The timing of the Fed’s Taper has been a recurring theme, that has been a key driver of price action. In January the current Federal Reserve Chairman Ben Bernanke, and will most likely be succeeded by Janet Yellen. Analysts and traders have been attempting to predict the Federal Reserve’s taper timing, however the messages from the committee has been difficult to disseminate. Each of the Fed members (voting and non-voting) speeches and interviews have been picked through for any hint of a timeframe.
Earlier in the year when traders thought the Fed would begin to taper their monthly bond purchases (currently $85-billion), equity markets and precious metals were hit hardest. Gold which is seen as a hedge against inflation, tumbled as traders speculated that tapering the cheap money would see a rotation from gold into other asset classes.
As the US data improves, especially the improving employment figures (November NFP: +203K) it is a waiting game on when the central bank will believe the time has come to reduce the stimulus.
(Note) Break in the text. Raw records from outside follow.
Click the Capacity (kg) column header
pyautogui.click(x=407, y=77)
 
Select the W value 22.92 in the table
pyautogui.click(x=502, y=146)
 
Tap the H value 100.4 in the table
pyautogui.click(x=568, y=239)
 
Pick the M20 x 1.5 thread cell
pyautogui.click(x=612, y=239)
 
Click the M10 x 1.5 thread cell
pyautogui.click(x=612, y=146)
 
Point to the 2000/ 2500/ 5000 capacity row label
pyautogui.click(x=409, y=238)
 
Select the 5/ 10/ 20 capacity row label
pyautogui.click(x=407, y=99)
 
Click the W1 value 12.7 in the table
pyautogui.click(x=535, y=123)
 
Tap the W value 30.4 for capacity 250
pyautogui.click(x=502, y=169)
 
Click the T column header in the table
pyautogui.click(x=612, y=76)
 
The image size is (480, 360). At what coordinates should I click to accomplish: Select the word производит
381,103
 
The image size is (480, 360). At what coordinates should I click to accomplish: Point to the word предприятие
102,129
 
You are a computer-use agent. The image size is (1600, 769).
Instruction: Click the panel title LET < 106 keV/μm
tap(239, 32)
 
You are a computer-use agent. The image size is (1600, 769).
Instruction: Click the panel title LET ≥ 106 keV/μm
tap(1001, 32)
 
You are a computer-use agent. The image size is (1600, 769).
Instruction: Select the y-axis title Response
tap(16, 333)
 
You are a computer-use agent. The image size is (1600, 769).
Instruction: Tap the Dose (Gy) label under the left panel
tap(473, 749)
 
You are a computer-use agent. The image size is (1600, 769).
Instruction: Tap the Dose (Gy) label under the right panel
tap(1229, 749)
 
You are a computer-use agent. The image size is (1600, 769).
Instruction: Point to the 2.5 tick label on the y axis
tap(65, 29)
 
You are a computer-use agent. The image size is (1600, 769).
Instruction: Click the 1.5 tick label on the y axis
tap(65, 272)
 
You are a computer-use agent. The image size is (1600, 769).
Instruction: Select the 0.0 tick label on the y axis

Fed's Bullard said a small taper to QE3 might recognize job market gains and still allow Fed to monitor inflation in 2014 via @SigmaSquawk— Abshire-Smith (@abshiresmith) December 10, 2013
Plosser, who replaces Evans as a voter in 2014, later called for an immediate end to QE and a cap on total asset purchases via @SigmaSquawk— Abshire-Smith (@abshiresmith) December 9, 2013
The Wall Street Journal ran an article on Monday covering the Fed’s Richard Fishers comments that the “Time to Taper Fed’s Bond buys is now”.
Some of the big names on Wall Street believe that Bernanke will begin the tapering process in January, however it will only be a small amount. This would make the transition easier for the next Fed Chairman (most likely Janet Yellen), as they would be able to reduce the monthly bond purchases at a pace and time frame that they feel is appropriate.